_Task objective_
Please give back exactly the line with "You are a computer-use" and each line after it through the end of the material, leaving out the pictures.
- Opening Delimiter -
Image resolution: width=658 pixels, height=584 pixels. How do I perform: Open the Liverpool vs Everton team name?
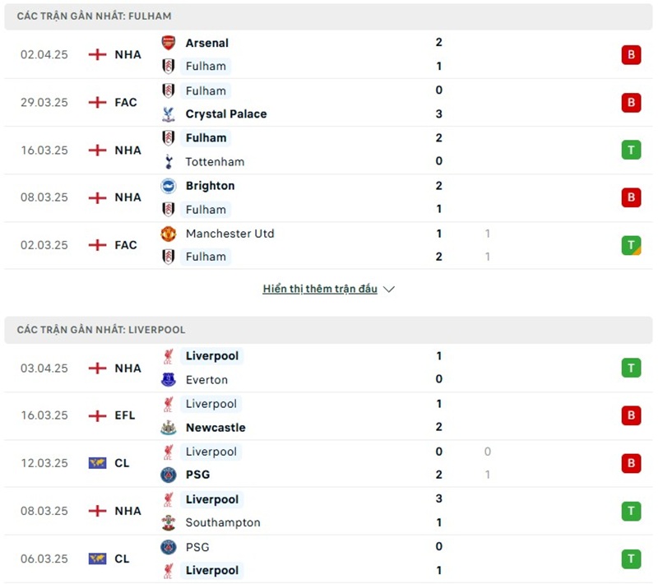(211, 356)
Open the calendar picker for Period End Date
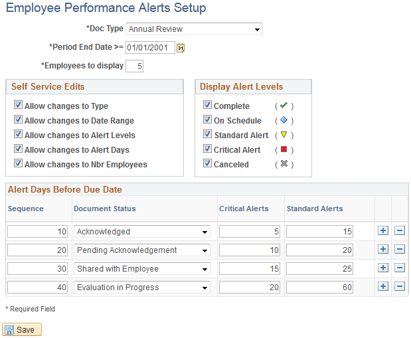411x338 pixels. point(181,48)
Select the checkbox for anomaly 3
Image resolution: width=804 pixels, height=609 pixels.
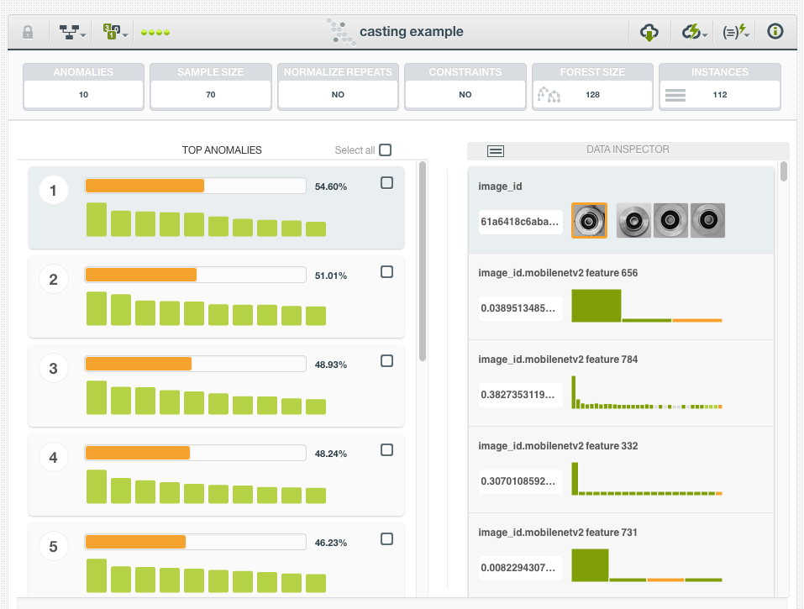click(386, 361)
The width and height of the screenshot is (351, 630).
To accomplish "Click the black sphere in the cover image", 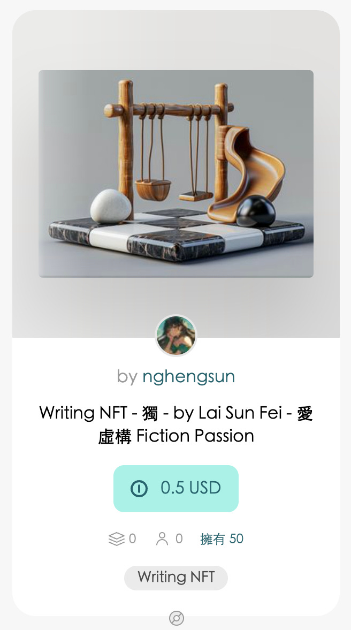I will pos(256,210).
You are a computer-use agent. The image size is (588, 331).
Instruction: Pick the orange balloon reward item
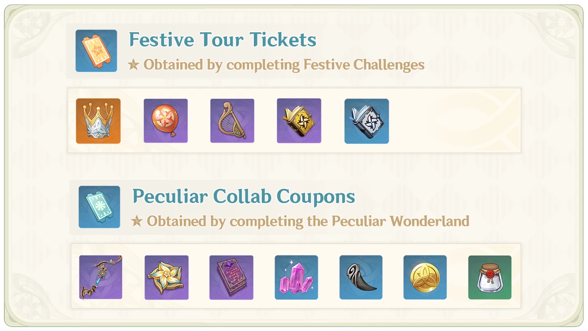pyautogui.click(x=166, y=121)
- Closing Delimiter -
_Exercise response_
You are a computer-use agent. The image size is (588, 331).
Instruction: Pick the orange balloon reward item
pyautogui.click(x=166, y=121)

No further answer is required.